Accuracy is a chimera. (See my July 2012 Never Trust Sentiment Accuracy Claims.) There are no measurement standards, but you need only good-enough accuracy anyway, not some unobtainable absolute. But we’re dealing with human language data. If you can read the inputs (or a colleague can if they’re in a language you don’t read), you can assess a candidate tool’s accuracy for yourself. Do it.
- Performance: speed, throughput & reliability.
No explanation needed here, I think.
- Provider track record, market position & financial condition.
Best if you can find a provider with experience solving your types of problems, working with the sorts of data that matter to you. That’s obvious. I’ll bring up two, more-specific points: 1) While there is no dominant text or sentiment analysis provider, there are well-established players, but some of them are struggling. One element is that their platforms are not aging well –rule-based NLP is particularly expensive to maintain – and another is that expansion plans, fueled by venture funding, have proven to be over-ambitious. One leading customer experience text analytics provider with both issues has burned its partner network and lacks capacity to implement newly sold projects. That company’s former chief rival went through the same experience just a few years back. 2) There’s a constant stream of emerging tech providers, particularly given machine learning’s power and promise, and at the other end of the range, several tech giants – IBM, SAS, HP – in the space. Expect consolidation.
- Provider’s alliances and tool & data integrations.

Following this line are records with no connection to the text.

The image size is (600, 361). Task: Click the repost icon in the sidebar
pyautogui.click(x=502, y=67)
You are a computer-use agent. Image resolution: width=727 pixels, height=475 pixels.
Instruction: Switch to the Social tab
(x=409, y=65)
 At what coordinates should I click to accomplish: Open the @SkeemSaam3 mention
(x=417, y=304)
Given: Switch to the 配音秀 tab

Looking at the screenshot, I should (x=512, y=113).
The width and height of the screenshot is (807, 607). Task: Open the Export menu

This criterion is a bit tricky, and in most cases, I’d prioritize it lowest of the twelve listed. The reasoning here is that many of your projects will apply data from more than one, if not several, sources. We talk about omni-channel marketing and about the customer journey, which involves the multiple touchpoints, each of which may generate data. But a given organization may use different research and software providers for surveys, social listening, device-recorded data, customer relationship management (CRM), sales, and loyalty programs, for instance. Many solution providers recognize that their clients have multiple vendors and form alliances with their sometime rivals, in a spirit of co-opetition, in order to better serve shared clients. And even if there’s no alliance, they can take step to facilitate integrations, whether via specialized connectors or data import/export using common interchange formats.
- Cost: Price, licensing terms, and TCO.
Text and sentiment analysis provider pricing models vary widely. Shop around. But also, going back to criterion #2, consider total cost of ownership. You may find that to get the results accuracy you require, you will need to customize or extend the baseline lexicons, taxonomies, rules sets, and search expressions provided by a candidate supplier. That means professional services costs or training and staffing expenses if you do the work in-house.
- Proof of Concept
Try before you buy, using your data, in a proof-of-concept prototype that produces output samples sufficient to demonstrate whether a candidate tool or solution can deliver the insights you need. Again, we’re dealing with human-language data. It should be clear whether accuracy and performance meet your business-goal-driven needs.
These criteria are offered as a guide. Each situation is unique; each organization has its own priorities and must-haves. So there are no cookie-cutter evaluations, in the selection of a text or social analysis provider, or in other vendor and tool selection processes. Just remember the first principle: Work back from your business goals. Keep outcomes in mind and design an evaluation that suits your situation and you will choose well.